▸ Aim of the task:
Leaving out the pictures, output the lines from the one that contains "You are a computer-use agent." through the end of the material, exactly as they stand.

▸ Source material:

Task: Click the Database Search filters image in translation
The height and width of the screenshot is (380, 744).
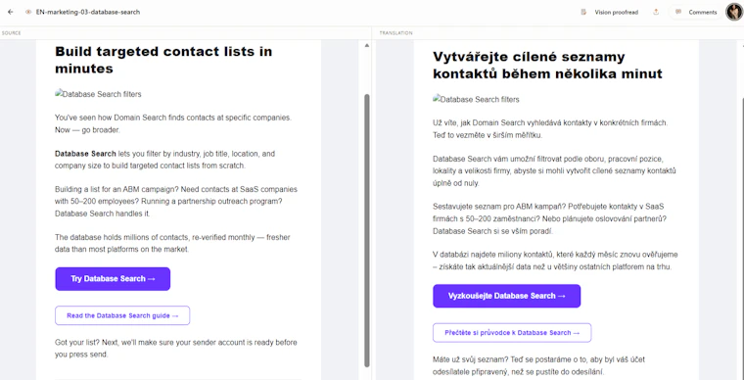Action: [476, 99]
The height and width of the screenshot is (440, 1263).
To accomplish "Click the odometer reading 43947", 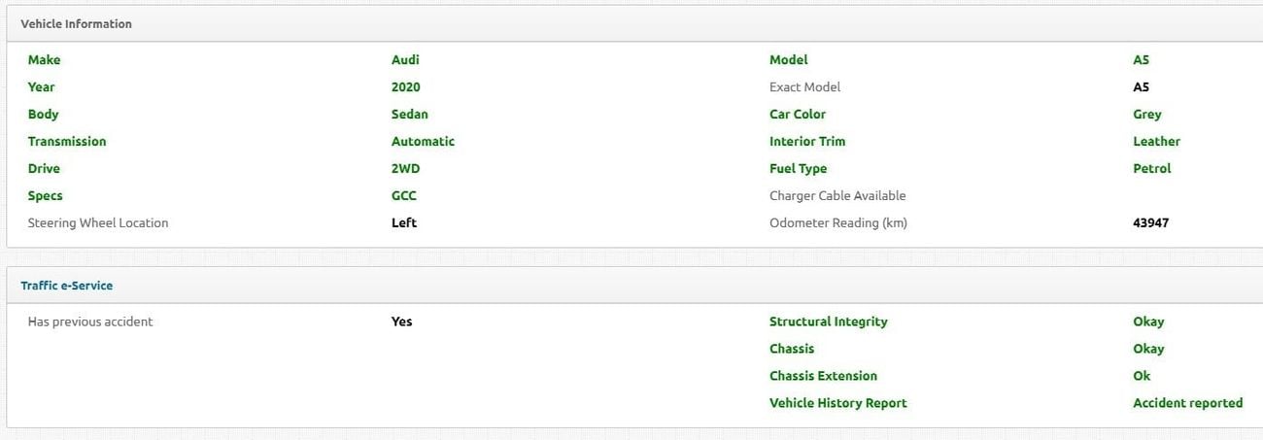I will [1150, 223].
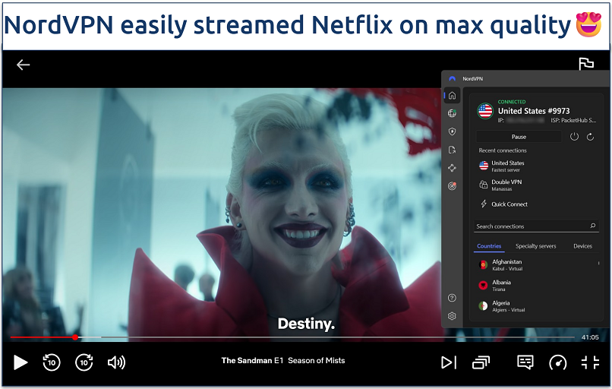
Task: Click the disconnect power icon
Action: pyautogui.click(x=574, y=137)
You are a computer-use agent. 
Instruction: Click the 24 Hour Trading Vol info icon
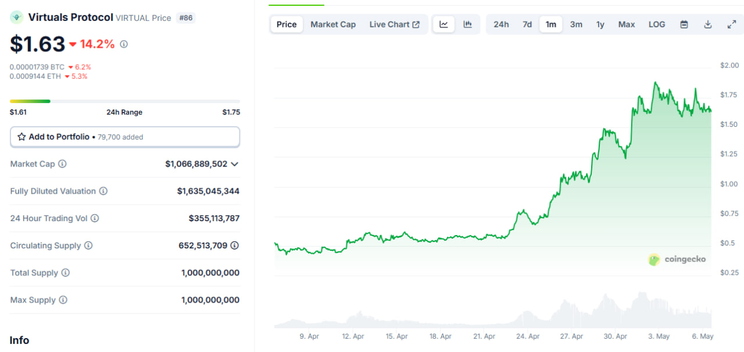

▸ Exercise solution:
You are a computer-use agent. 
Instruction: Click the 24 Hour Trading Vol info icon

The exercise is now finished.